Task item =
In the entries below, begin at the line that has "Toggle the W1 weekly timeframe" and stop after the line that has "You are a computer-use agent. 306x332 pixels."; output those lines exactly, leaving out pictures.

================

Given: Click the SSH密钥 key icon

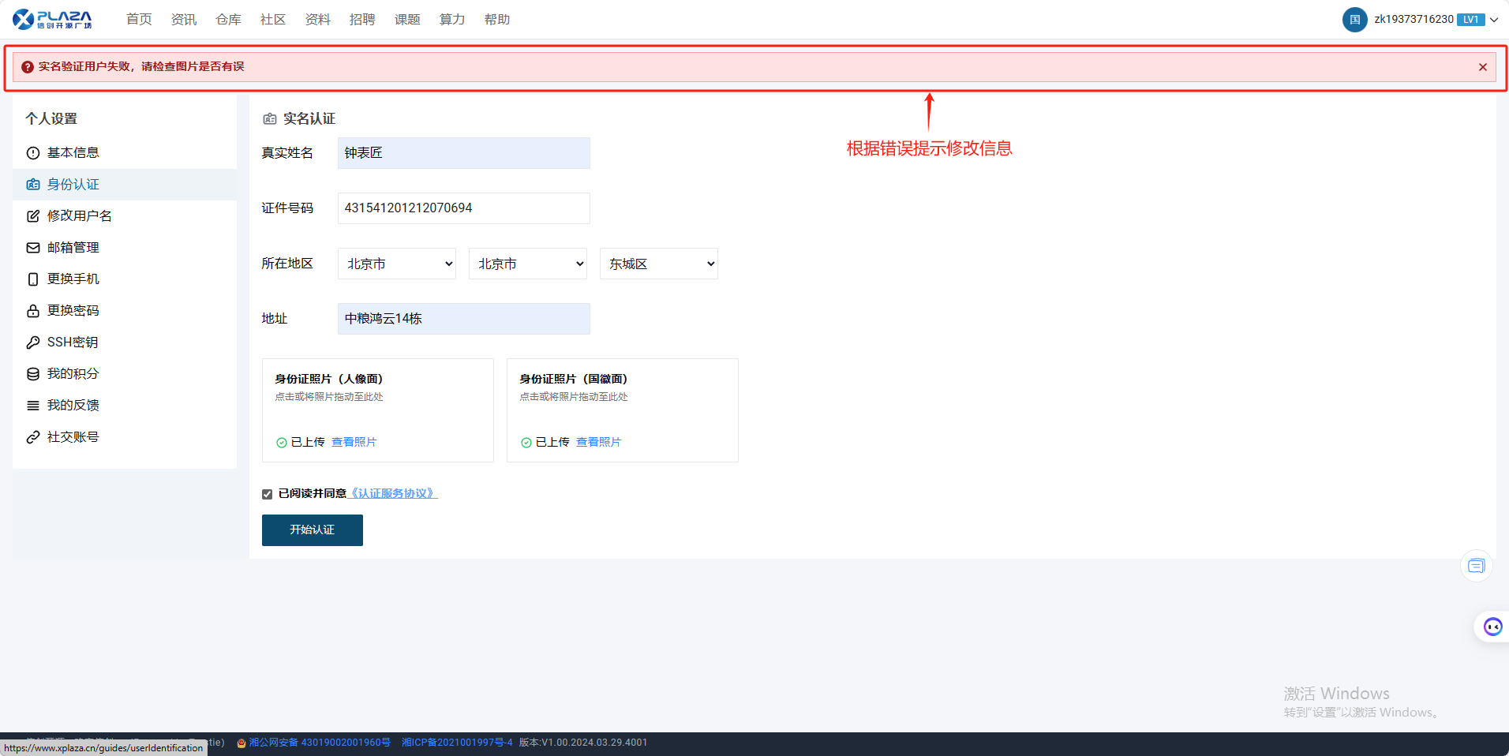Looking at the screenshot, I should [33, 342].
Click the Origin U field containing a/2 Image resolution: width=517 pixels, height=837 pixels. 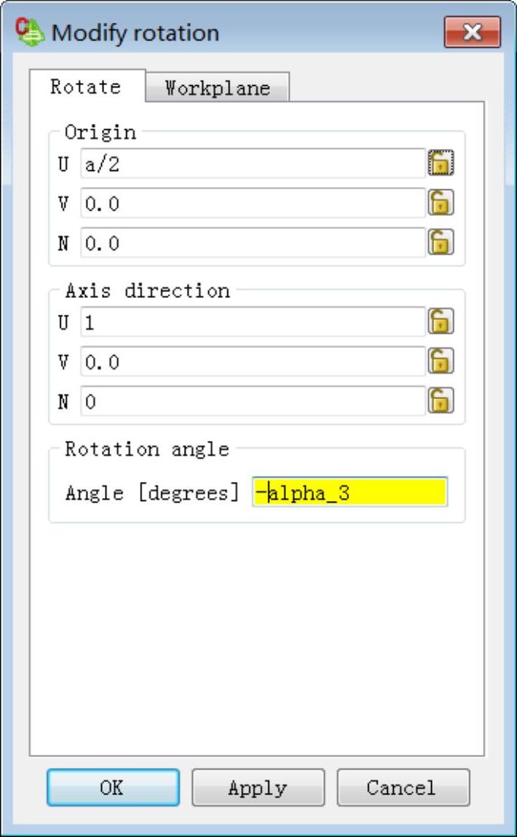[x=252, y=163]
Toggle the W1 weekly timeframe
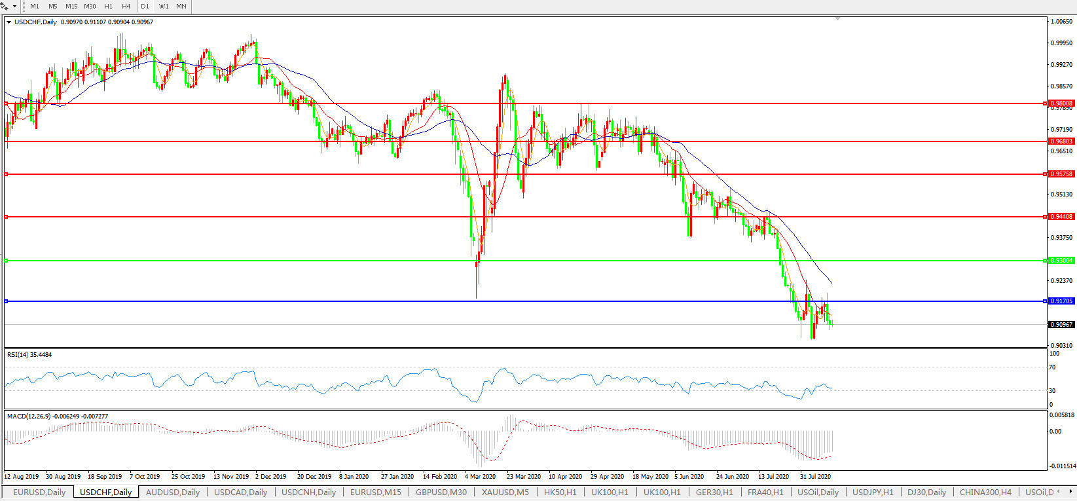The height and width of the screenshot is (501, 1077). 164,7
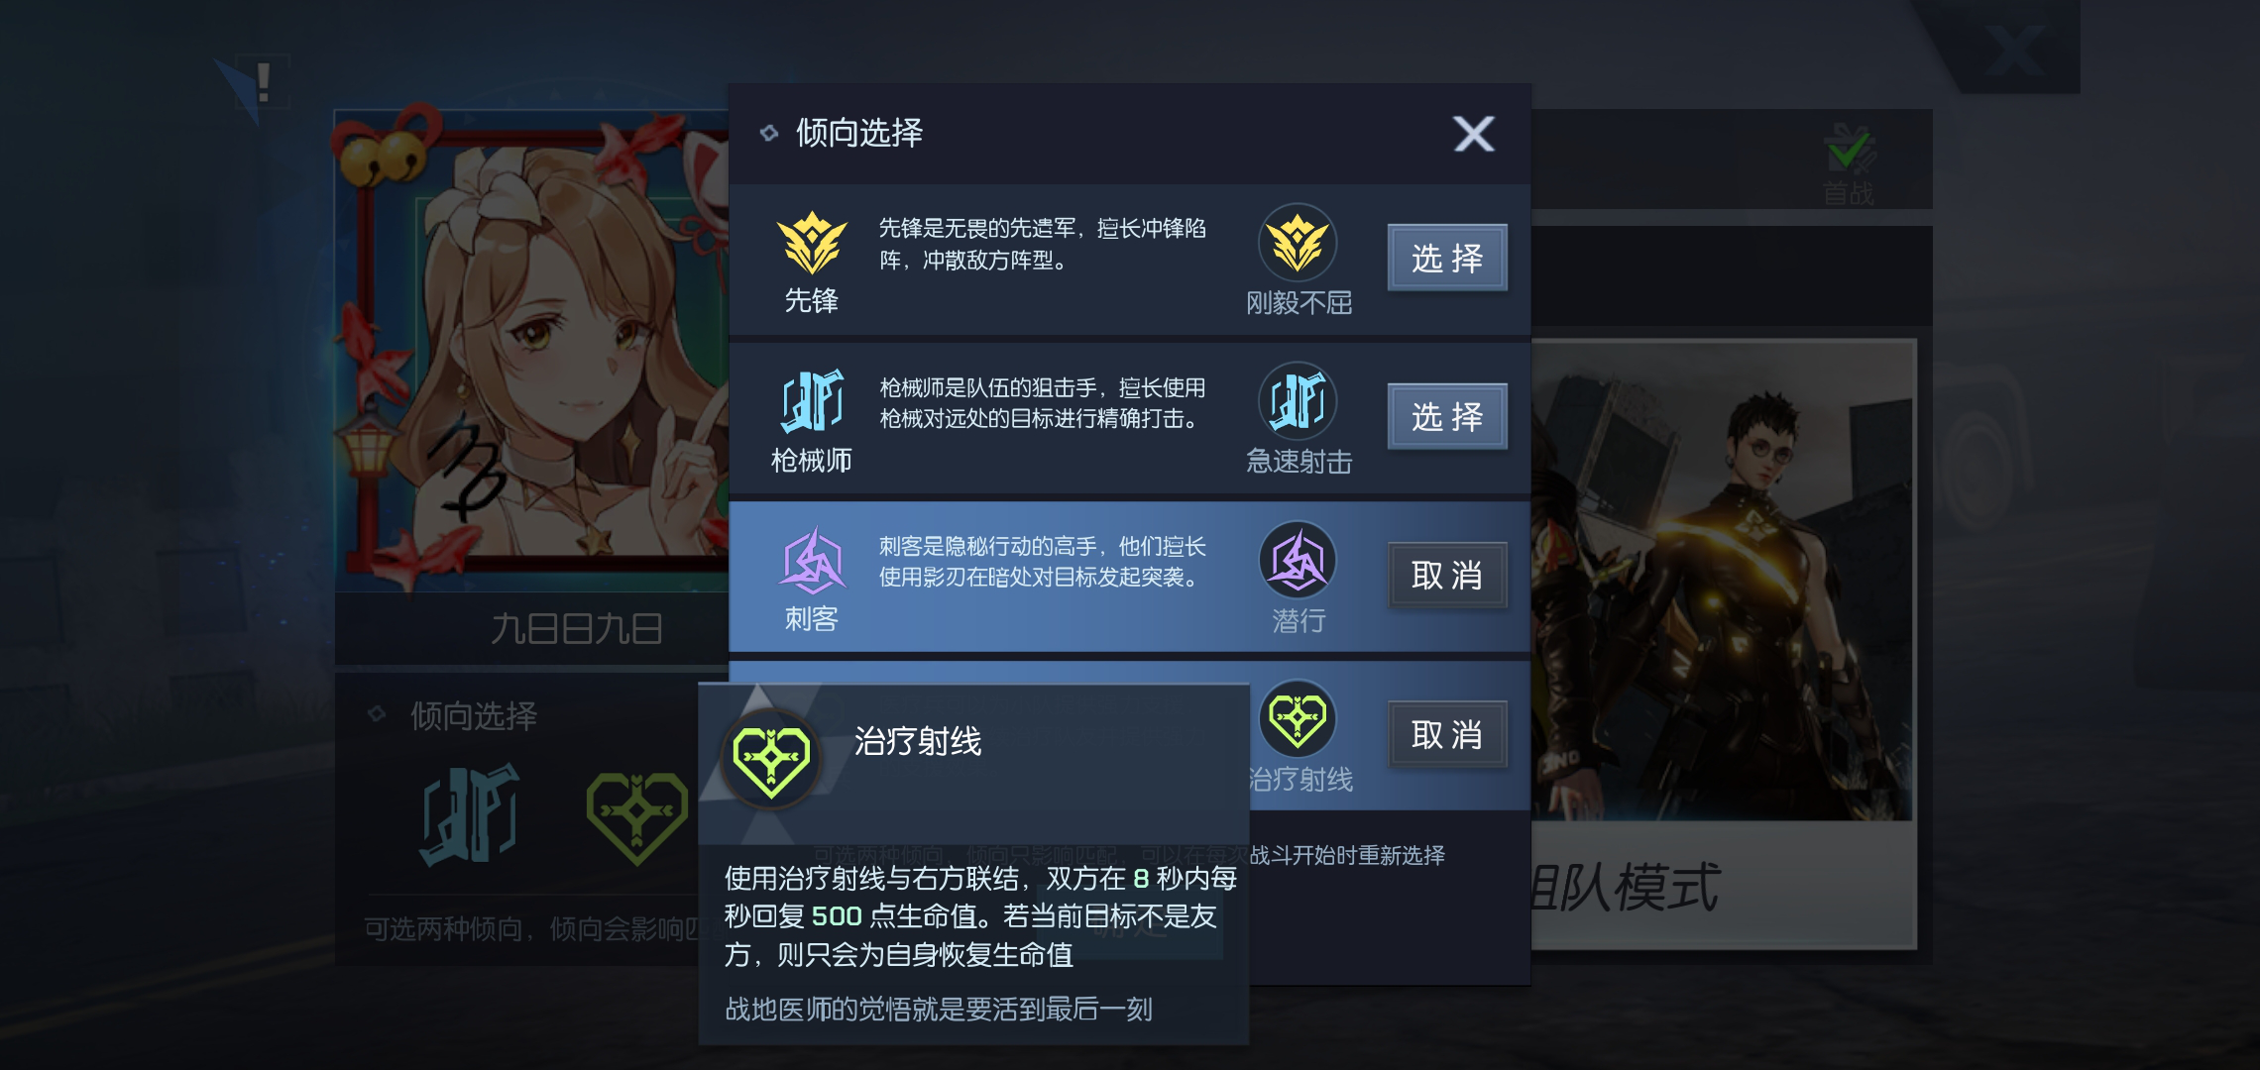Click the gunsmith icon in left tendency panel
The width and height of the screenshot is (2260, 1070).
[471, 814]
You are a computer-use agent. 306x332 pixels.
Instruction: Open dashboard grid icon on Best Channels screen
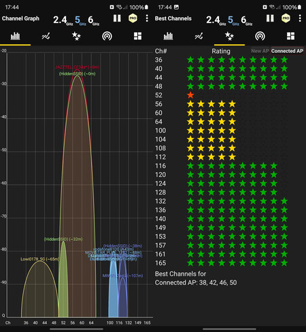tap(290, 36)
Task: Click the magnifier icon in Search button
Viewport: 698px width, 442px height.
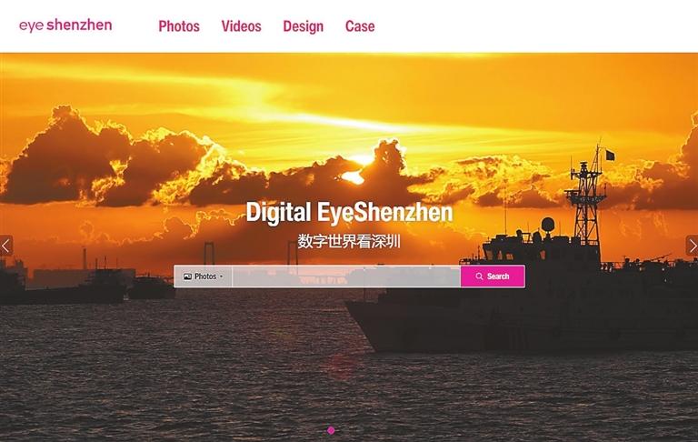Action: point(480,276)
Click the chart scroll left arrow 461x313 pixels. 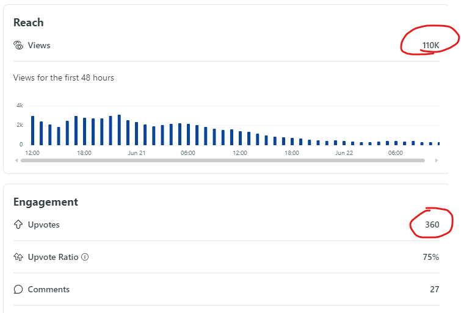(x=16, y=160)
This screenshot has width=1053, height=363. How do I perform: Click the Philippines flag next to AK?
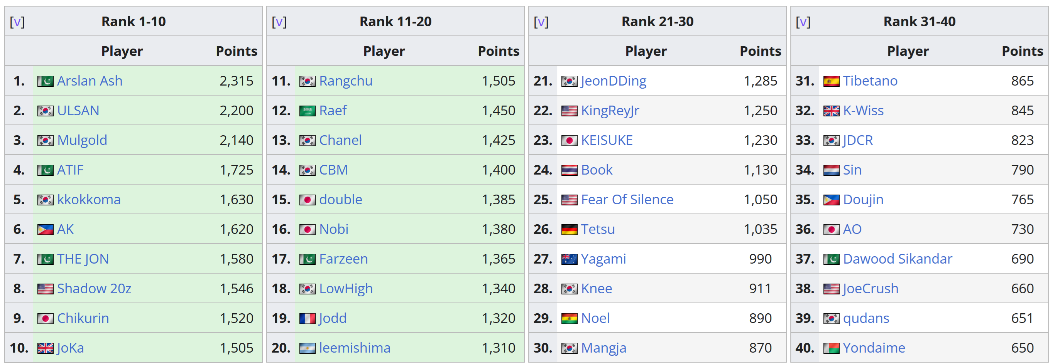coord(45,230)
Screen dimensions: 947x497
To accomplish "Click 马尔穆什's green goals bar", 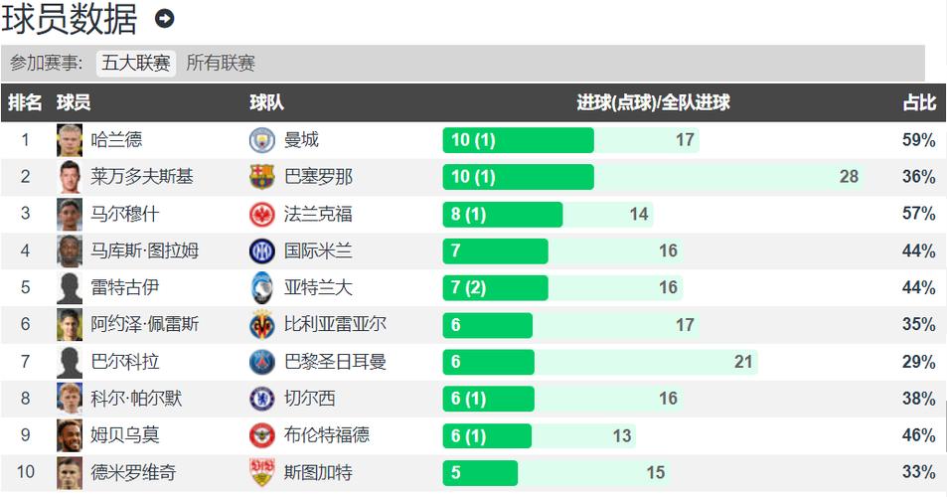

================

Answer area =
Toggle the W1 weekly timeframe
The height and width of the screenshot is (501, 1077). 164,7
Click the gunsmith icon in left tendency panel
The width and height of the screenshot is (2260, 1070).
[471, 814]
You are a computer-use agent. 306x332 pixels.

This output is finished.